GABA(A) receptor-mediated acceleration of aging-associated memory decline in APP/PS1 mice and its pharmacological treatment by picrotoxin.

ABSTRACT

Advanced age and mutations in the genes encoding amyloid precursor protein (APP) and presenilin (PS1) are two serious risk factors for Alzheimer's disease (AD). Finding common pathogenic changes originating from these risks may lead to a new therapeutic strategy. We observed a decline in memory performance and reduction in hippocampal long-term potentiation (LTP) in both mature adult (9-15 months) transgenic APP/PS1 mice and old (19-25 months) non-transgenic (nonTg) mice. By contrast, in the presence of bicuculline, a GABA(A) receptor antagonist, LTP in adult APP/PS1 mice and old nonTg mice was larger than that in adult nonTg mice. The increased LTP levels in bicuculline-treated slices suggested that GABA(A) receptor-mediated inhibition in adult APP/PS1 and old nonTg mice was upregulated. Assuming that enhanced inhibition of LTP mediates memory decline in APP/PS1 mice, we rescued memory deficits in adult APP/PS1 mice by treating them with another GABA(A) receptor antagonist, picrotoxin (PTX), at a non-epileptic dose for 10 days. Among the saline vehicle-treated groups, substantially higher levels of synaptic proteins such as GABA(A) receptor alpha1 subunit, PSD95, and NR2B were observed in APP/PS1 mice than in nonTg control mice.
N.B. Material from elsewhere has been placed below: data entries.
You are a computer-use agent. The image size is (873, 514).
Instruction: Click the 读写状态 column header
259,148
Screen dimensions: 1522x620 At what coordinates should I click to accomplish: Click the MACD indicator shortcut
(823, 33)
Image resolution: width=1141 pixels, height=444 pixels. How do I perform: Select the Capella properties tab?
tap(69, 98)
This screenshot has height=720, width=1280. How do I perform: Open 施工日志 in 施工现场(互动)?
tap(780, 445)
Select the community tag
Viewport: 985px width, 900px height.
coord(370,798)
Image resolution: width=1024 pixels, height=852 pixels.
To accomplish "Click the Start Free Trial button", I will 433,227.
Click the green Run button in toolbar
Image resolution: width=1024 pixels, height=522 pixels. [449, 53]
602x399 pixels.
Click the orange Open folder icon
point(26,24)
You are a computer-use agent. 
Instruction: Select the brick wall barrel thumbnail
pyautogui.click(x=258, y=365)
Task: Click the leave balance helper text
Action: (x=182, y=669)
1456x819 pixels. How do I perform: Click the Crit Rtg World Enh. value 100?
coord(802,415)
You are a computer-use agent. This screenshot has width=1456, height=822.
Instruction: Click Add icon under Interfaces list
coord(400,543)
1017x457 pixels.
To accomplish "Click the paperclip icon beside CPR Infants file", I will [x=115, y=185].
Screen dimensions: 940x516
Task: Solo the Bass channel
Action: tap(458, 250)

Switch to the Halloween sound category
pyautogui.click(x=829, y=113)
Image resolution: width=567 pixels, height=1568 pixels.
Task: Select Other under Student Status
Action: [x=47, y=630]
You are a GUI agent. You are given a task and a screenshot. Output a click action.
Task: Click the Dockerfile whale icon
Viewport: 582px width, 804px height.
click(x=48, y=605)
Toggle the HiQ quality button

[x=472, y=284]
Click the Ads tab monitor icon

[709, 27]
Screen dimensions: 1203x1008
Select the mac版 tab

This difference was insignificant among PTX-treated groups, suggesting that memory decline in APP/PS1 mice may result from changes in synaptic protein levels through homeostatic mechanisms. Several independent studies reported previously in aged rodents both an increased level of GABA(A) receptor alpha1 subunit and improvement of cognitive functions by long term GABA(A) receptor antagonist treatment. Therefore, reduced LTP linked to enhanced GABA(A) receptor-mediated inhibition may be triggered by aging and may be accelerated by familial AD-linked gene products like Abeta and mutant PS1, leading to cognitive decline that is pharmacologically treatable at least at this stage of disease progression in mice.